START Listed records

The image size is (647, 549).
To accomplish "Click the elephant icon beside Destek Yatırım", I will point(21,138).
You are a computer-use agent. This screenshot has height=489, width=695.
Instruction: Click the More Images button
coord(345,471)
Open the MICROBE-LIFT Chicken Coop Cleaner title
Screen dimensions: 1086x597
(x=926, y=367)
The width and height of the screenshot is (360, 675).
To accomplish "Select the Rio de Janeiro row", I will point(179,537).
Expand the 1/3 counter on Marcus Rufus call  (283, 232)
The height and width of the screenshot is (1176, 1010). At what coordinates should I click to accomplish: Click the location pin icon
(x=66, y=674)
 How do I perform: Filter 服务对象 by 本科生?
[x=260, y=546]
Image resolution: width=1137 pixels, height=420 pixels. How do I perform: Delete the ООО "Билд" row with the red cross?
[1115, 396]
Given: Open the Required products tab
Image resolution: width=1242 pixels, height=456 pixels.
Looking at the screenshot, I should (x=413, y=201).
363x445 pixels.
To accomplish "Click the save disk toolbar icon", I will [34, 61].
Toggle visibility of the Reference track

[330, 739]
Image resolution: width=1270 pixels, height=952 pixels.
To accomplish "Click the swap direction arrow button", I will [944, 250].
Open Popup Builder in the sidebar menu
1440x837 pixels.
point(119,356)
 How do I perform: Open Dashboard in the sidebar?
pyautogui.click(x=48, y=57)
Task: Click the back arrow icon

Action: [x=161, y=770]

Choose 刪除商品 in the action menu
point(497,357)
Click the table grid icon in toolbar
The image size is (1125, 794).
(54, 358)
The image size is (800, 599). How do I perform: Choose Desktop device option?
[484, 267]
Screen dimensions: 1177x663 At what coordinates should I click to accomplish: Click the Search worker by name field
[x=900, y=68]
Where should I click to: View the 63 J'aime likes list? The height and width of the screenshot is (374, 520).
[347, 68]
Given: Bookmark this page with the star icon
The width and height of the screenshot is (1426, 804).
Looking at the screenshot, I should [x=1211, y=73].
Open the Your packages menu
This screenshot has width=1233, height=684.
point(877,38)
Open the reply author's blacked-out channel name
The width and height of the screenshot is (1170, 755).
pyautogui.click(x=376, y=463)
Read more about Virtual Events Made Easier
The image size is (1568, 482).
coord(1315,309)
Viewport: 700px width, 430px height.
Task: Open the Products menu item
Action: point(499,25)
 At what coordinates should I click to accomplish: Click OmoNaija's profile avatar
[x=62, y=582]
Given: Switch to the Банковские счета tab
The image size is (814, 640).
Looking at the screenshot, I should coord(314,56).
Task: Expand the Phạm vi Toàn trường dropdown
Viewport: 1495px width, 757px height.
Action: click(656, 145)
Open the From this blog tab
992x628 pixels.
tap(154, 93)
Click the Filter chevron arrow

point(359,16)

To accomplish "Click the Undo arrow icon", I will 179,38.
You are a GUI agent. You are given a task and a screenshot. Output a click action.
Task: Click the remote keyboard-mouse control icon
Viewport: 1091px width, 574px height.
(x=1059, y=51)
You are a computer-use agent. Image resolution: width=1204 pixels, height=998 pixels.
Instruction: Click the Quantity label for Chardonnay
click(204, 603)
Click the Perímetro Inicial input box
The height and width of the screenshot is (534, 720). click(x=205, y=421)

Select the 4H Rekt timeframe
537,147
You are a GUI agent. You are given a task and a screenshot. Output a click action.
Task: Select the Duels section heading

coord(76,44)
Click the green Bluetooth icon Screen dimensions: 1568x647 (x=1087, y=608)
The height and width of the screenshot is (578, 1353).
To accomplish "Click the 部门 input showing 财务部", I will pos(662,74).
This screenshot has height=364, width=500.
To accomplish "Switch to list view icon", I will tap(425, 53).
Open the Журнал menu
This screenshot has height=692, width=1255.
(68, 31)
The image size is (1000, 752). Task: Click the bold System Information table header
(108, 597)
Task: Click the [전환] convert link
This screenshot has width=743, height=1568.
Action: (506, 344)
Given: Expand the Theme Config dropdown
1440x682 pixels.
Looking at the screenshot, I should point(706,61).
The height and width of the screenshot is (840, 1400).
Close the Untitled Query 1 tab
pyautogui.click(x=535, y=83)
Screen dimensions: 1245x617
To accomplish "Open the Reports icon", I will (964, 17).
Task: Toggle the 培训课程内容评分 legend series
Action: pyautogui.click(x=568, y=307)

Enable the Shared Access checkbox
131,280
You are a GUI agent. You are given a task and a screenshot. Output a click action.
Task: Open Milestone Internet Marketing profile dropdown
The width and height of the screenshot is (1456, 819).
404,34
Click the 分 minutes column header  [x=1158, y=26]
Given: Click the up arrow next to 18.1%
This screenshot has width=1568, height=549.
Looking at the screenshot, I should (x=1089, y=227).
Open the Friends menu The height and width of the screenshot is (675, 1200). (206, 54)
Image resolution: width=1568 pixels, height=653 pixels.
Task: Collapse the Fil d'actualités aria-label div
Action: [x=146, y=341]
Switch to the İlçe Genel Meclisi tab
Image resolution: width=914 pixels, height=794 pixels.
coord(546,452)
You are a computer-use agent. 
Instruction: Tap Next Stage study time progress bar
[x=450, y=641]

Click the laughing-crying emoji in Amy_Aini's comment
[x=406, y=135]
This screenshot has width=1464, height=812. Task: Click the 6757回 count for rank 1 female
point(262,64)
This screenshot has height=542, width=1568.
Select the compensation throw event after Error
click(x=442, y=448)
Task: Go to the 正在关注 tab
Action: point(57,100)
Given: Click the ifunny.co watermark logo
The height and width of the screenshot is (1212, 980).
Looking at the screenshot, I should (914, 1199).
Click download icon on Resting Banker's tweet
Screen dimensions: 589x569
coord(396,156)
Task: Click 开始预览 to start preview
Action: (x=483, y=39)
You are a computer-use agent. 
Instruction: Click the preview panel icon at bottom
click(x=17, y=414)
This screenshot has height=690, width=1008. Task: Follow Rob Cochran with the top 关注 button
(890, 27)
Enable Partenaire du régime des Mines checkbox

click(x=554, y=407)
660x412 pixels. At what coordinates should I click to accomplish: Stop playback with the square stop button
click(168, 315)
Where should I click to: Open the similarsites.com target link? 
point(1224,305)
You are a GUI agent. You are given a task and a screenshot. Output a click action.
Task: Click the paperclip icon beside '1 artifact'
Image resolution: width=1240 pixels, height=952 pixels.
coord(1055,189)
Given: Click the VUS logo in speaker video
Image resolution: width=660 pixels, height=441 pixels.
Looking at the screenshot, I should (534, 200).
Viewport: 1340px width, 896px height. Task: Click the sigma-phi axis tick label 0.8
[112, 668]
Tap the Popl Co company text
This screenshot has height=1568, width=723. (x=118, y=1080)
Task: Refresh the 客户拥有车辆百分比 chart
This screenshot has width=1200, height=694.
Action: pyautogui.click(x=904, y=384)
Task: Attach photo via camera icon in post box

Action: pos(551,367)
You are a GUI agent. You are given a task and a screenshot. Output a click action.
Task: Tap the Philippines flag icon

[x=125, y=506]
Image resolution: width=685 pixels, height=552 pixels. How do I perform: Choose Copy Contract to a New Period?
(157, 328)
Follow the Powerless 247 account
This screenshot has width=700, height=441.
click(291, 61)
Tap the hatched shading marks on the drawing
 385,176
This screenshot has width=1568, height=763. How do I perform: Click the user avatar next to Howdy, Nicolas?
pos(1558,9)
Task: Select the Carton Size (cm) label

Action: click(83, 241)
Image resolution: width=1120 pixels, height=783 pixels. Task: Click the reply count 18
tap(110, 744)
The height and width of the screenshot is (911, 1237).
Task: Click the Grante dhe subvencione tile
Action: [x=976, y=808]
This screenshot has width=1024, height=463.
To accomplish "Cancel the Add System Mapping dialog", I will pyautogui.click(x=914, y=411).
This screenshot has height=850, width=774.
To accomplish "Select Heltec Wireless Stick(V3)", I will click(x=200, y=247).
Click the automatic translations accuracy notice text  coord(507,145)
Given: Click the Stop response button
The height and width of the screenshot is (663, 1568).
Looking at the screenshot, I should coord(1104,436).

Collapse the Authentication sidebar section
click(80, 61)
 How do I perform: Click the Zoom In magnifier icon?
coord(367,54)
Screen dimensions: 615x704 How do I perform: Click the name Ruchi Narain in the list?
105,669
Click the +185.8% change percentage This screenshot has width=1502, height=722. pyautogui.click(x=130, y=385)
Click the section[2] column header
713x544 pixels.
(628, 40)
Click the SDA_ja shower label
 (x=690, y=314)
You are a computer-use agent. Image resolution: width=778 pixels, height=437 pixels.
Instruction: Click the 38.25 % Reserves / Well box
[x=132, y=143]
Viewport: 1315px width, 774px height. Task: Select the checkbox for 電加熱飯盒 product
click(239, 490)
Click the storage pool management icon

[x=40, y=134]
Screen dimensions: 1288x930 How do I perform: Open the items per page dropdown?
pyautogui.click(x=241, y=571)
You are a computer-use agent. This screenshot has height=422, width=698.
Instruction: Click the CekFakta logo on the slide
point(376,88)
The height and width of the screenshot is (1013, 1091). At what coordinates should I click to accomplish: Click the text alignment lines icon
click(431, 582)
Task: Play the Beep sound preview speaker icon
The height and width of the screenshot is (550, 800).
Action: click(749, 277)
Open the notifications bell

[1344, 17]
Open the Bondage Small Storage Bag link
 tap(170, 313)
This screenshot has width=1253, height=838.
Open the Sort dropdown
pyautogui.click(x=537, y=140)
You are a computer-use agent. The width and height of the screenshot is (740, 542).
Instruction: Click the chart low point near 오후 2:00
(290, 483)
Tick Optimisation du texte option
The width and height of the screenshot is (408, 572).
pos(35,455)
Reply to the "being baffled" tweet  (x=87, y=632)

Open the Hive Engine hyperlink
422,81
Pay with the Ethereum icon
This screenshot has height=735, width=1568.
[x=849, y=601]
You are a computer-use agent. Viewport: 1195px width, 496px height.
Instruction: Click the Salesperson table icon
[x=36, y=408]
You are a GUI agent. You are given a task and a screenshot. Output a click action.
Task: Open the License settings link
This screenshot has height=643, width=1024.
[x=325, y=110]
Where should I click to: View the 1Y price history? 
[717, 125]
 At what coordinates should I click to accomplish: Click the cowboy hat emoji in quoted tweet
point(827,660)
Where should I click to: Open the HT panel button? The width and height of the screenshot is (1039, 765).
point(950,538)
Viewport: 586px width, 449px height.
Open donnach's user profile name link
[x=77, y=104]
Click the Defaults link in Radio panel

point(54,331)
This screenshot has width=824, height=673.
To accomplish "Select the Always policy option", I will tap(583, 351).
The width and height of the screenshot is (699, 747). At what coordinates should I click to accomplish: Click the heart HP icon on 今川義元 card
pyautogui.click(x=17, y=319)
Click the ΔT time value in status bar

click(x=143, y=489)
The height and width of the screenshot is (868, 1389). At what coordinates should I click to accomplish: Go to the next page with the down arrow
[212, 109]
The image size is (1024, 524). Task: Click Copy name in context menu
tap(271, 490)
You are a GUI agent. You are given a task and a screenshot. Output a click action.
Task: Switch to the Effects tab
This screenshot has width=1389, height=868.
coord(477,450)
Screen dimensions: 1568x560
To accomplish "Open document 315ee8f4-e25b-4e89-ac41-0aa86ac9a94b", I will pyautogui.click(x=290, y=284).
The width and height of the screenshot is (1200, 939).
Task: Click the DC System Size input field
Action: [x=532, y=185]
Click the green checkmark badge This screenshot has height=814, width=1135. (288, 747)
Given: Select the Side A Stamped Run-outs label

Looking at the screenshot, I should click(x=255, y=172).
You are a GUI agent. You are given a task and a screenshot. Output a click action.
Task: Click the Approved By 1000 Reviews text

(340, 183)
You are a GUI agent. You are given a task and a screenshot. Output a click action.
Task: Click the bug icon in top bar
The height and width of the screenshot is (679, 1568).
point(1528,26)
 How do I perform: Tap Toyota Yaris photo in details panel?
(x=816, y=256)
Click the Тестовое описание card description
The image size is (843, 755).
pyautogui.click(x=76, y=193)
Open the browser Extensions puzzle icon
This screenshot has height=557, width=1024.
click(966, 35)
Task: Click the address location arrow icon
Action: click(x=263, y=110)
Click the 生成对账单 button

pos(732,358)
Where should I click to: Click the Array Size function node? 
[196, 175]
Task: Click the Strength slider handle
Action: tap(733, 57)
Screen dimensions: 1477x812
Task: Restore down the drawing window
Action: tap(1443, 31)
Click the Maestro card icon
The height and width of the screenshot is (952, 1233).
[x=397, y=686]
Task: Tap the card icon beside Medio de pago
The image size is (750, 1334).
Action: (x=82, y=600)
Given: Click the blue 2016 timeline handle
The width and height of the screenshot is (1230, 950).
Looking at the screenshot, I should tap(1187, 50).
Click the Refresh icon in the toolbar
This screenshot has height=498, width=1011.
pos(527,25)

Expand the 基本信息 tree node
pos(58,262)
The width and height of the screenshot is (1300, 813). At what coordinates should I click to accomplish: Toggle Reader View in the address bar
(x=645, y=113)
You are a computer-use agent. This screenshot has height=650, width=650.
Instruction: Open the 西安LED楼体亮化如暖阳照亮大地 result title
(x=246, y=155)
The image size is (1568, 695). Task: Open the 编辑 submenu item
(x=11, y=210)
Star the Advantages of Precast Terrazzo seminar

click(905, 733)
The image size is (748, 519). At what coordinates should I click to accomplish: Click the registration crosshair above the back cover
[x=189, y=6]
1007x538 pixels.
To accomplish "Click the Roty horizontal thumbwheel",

END Listed records

> **Task objective**: Of the entries above, transcribe exactly those lines that fall between the line containing "Image resolution: width=1137" and the line containing "363x445 pixels.", together with those two lines.

> **Answer**:
Image resolution: width=1137 pixels, height=420 pixels. How do I perform: Delete the ООО "Билд" row with the red cross?
[1115, 396]
Given: Open the Required products tab
Image resolution: width=1242 pixels, height=456 pixels.
Looking at the screenshot, I should (x=413, y=201).
363x445 pixels.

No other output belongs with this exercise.